> _Extract provided_
___

Goldman Properties Pvt. Ltd., New Delhi vs Department Of Income Tax

           IN THE INCOME TAX APPELLATE TRIBUNAL
                (DELHI BENCH 'C' : NEW DELHI)

            SHRI I.C. SUDHIR, JUDICIAL MEMBER
                            and
       BEFORE SHRI B.C. MEENA, ACCOUNTANT MEMBER

                            ITA No.724/Del./2012
                       (ASSESSMENT YEAR : 2006-07)

ITO, Ward 12 (2),                   vs.     M/s. Goldman Properties Pvt. Ltd.,
New Delhi.                                  UG - 28 & 29, Som Dutt Chamber-I,
                                            5, Bhikaji Cama Place,
                                            New Delhi.

                                                   (PAN : AABCG6106F)

      (APPELLANT)                                          (RESPONDENT)

                   ASSESSEE BY : Shri Baldev Raj, CA
                REVENUE BY : Shri Satpal Singh, Senior DR

                                            ORDER

PER B.C. MEENA, ACCOUNTANT MEMBER :

This appeal filed by the revenue emanates from the order of the CIT (A)-VII, New Delhi dated 19.12.2011 for the Assessment Year 2006-07. The grounds fo appeal read as under :-

"1. Ld. Commissioner of Income Tax (Appeal) erred, in law and on the facts and circumstances of the case, in deleting the penalty u/s 271D of Rs.7,00,000/- imposed by the Addl. C.I.T. by observing that the AO has not recorded satisfaction for initiation of penalty proceedings u/s 271D of the I. T. Act, 1961.
2. Ld. Commissioner of Income Tax (Appeal) erred, in law and on the facts and circumstances of the case, in deleting the penalty u/s 271D of Rs.7,00,000/- imposed by the Addl. C.I.T. by observing that the acceptance of money in cash for Share Capital by the assessee was only a technical mistake.
2 ITA No.724/Del./2012
3. The appellant craves to add, alter, amend, modify, add or forego any ground of appeal at any time before or during the hearing of this appeal."

___

> _Given data_
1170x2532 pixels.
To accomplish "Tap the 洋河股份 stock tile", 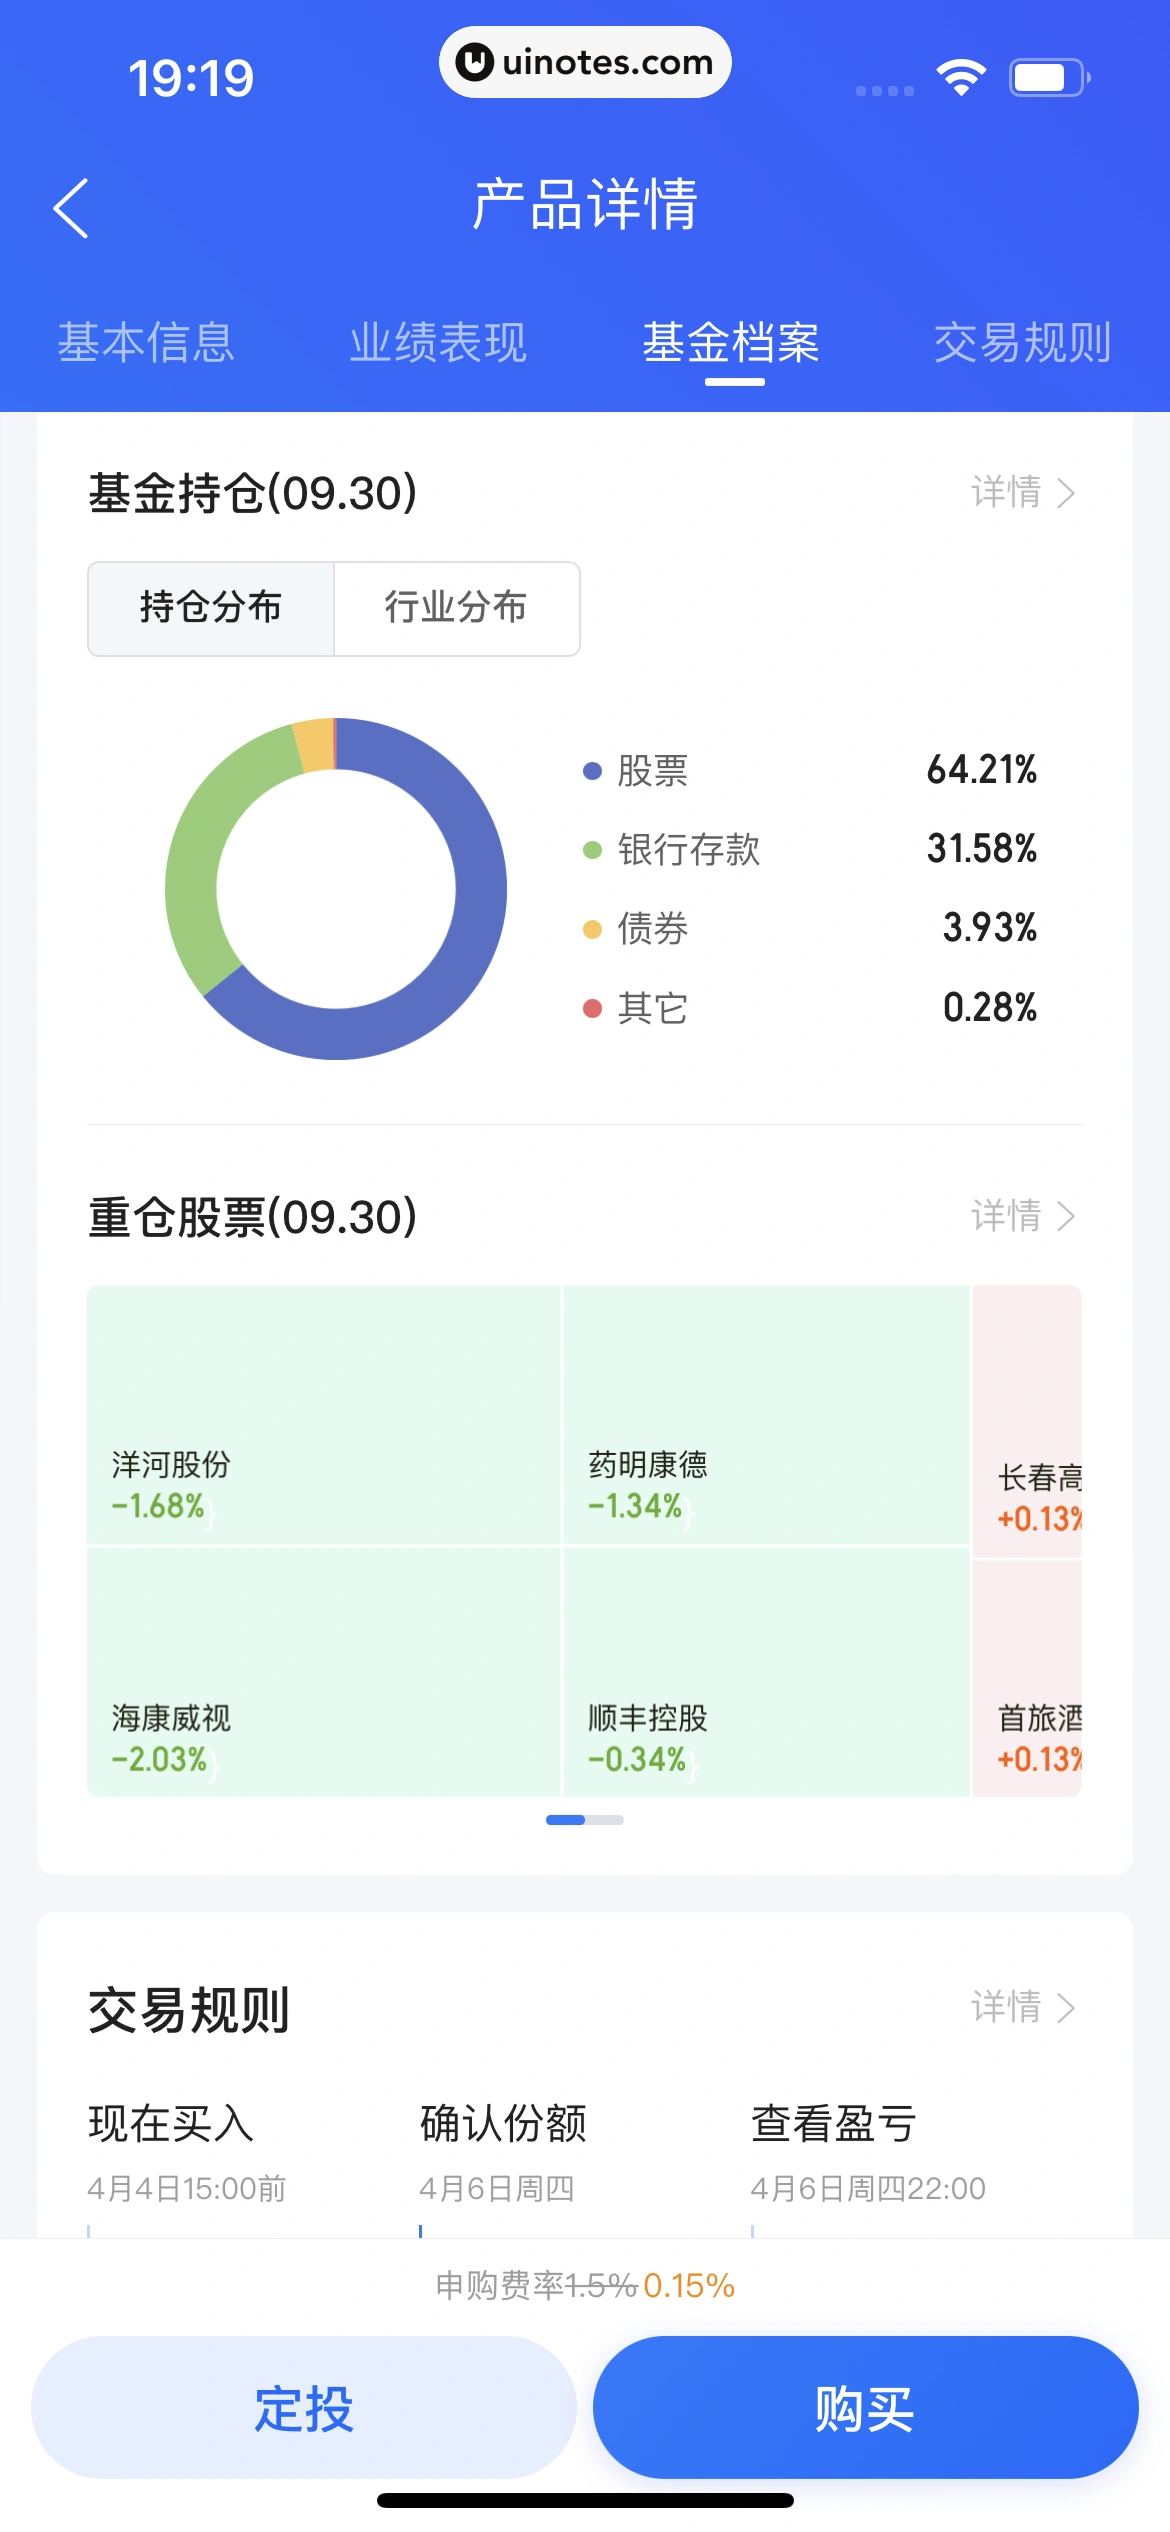I will [324, 1415].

___

> _Actions to take_
**A.** List every individual named in the tribunal order.
**B.** Transcribe the passage of the tribunal order starting at "This appeal filed" and ending at "a technical mistake.".

> _Solutions for each task_
**A.**
- I.C. Sudhir
- B.C. Meena
- Baldev Raj
- Satpal Singh

**B.**
This appeal filed by the revenue emanates from the order of the CIT (A)-VII, New Delhi dated 19.12.2011 for the Assessment Year 2006-07. The grounds fo appeal read as under :-

"1. Ld. Commissioner of Income Tax (Appeal) erred, in law and on the facts and circumstances of the case, in deleting the penalty u/s 271D of Rs.7,00,000/- imposed by the Addl. C.I.T. by observing that the AO has not recorded satisfaction for initiation of penalty proceedings u/s 271D of the I. T. Act, 1961.
2. Ld. Commissioner of Income Tax (Appeal) erred, in law and on the facts and circumstances of the case, in deleting the penalty u/s 271D of Rs.7,00,000/- imposed by the Addl. C.I.T. by observing that the acceptance of money in cash for Share Capital by the assessee was only a technical mistake.